* **Task brief**: Pick out every line in the records that contains the string "Instruction", matching case exactly, and copy each such line in full.

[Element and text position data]
- - -
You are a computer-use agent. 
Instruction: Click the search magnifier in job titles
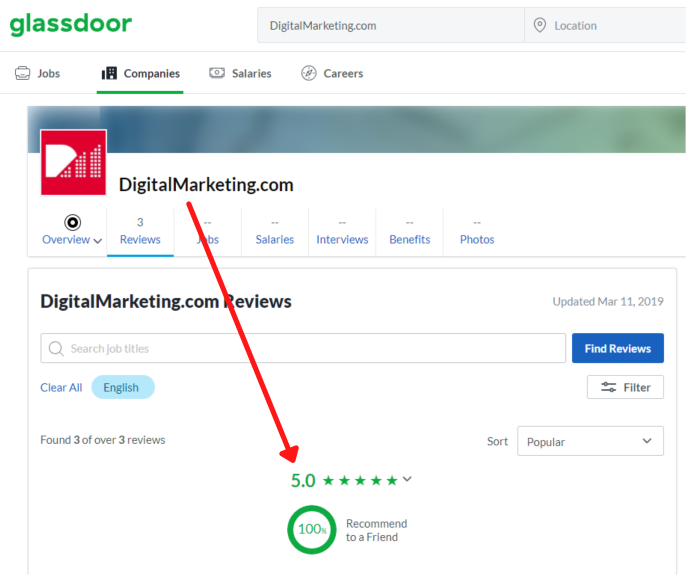(56, 349)
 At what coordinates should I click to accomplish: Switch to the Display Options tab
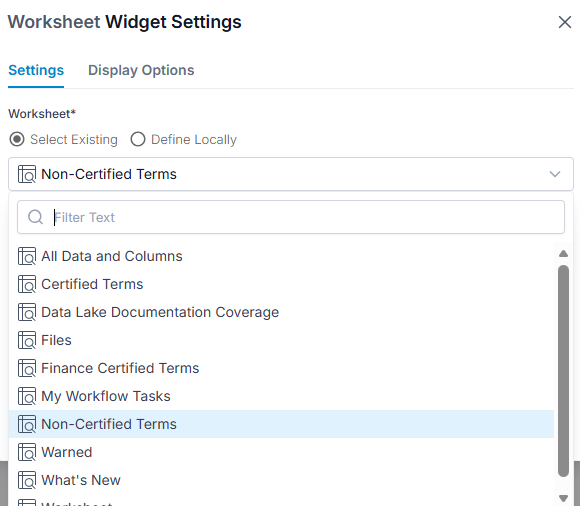[x=141, y=70]
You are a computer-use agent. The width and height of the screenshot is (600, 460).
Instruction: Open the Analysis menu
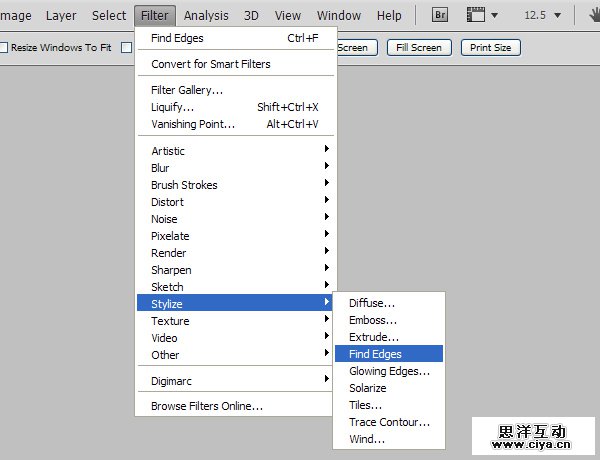[206, 15]
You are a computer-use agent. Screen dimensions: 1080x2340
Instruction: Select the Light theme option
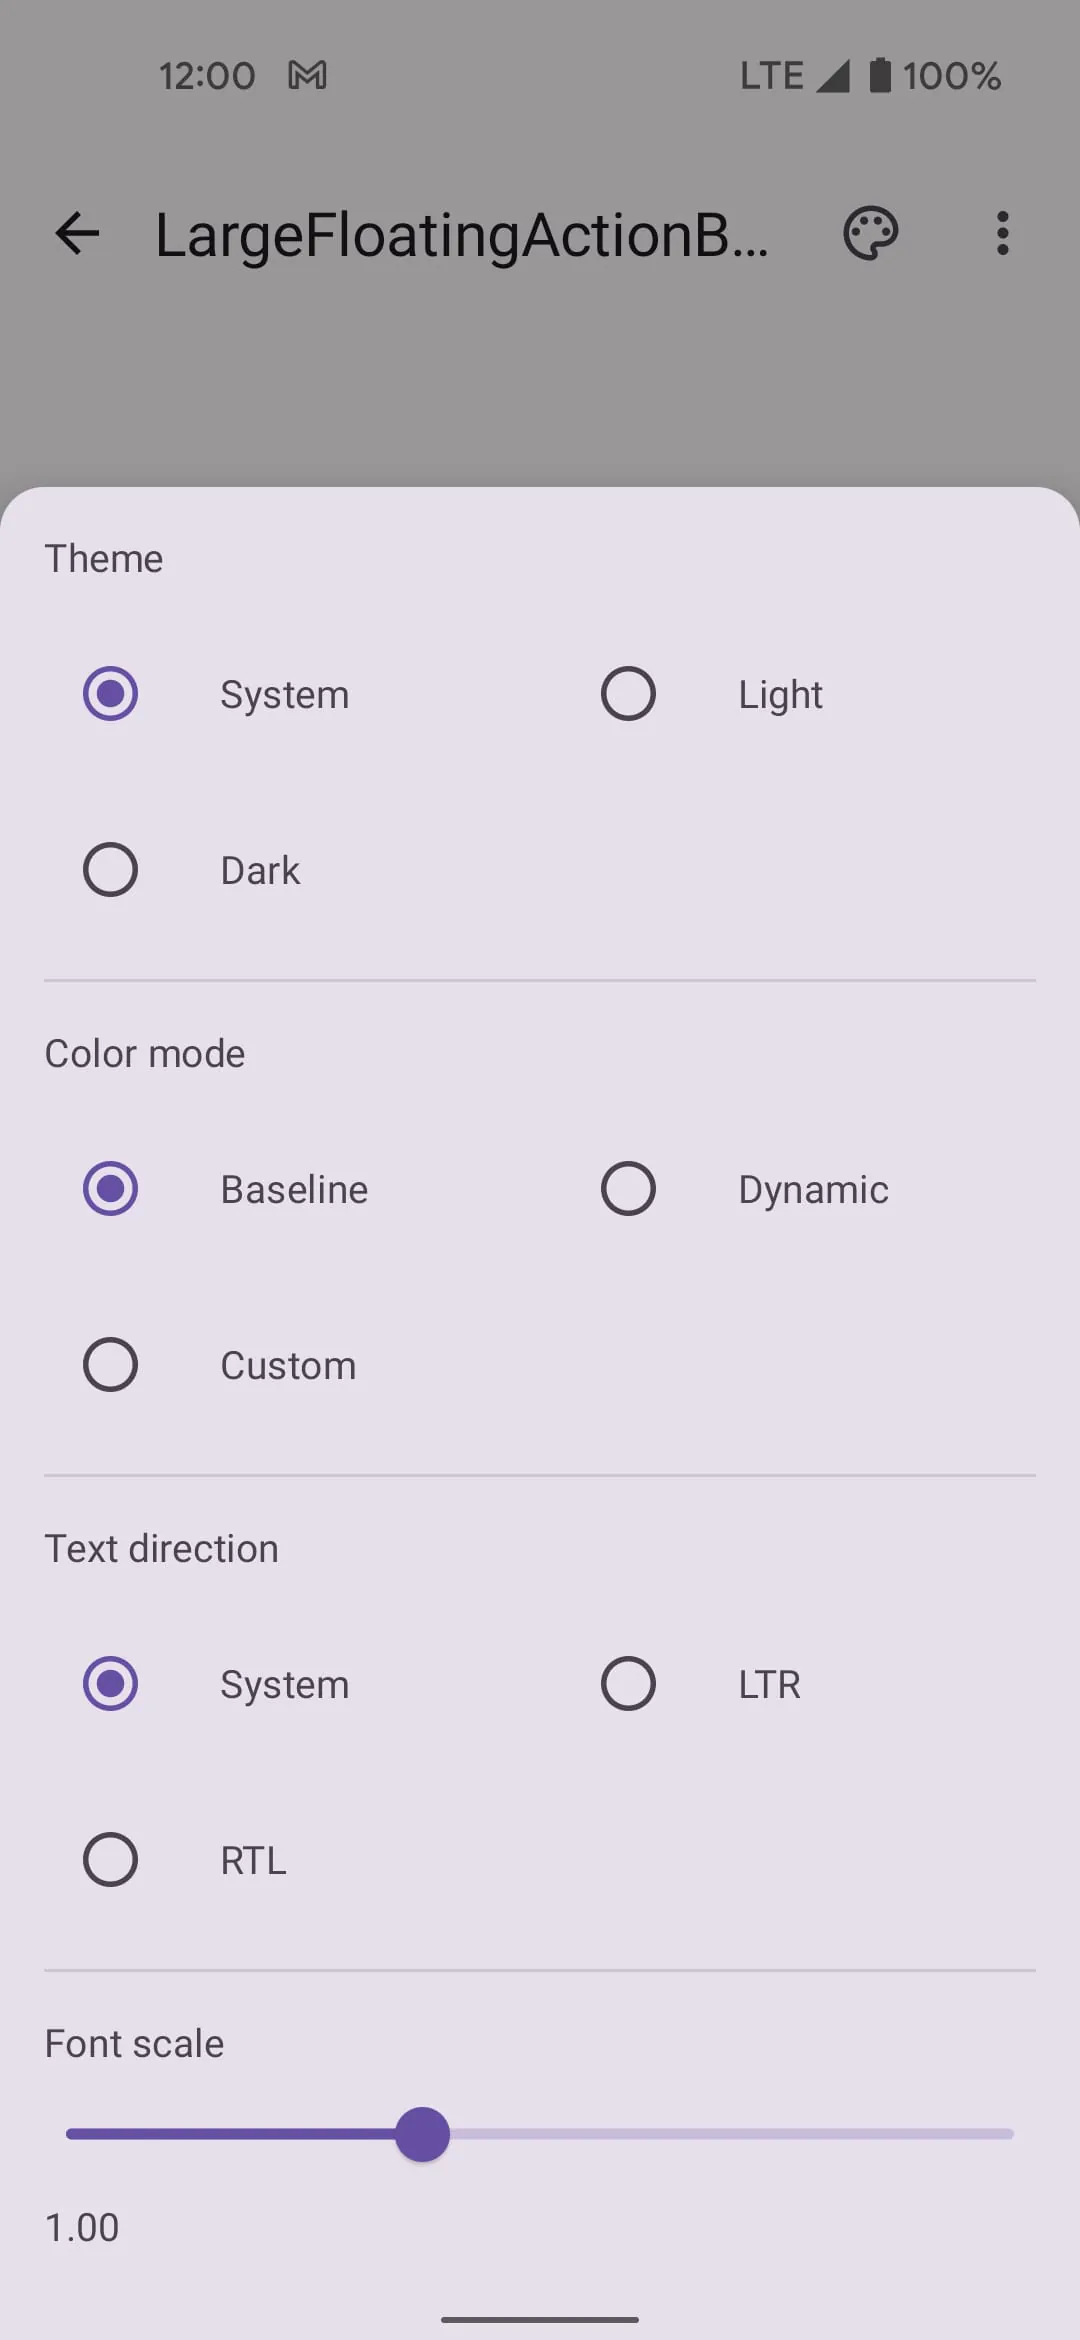point(628,693)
- - -
* **Written solution**:
Instruction: Click the search magnifier in job titles
Instruction: Open the Analysis menu
Instruction: Select the Light theme option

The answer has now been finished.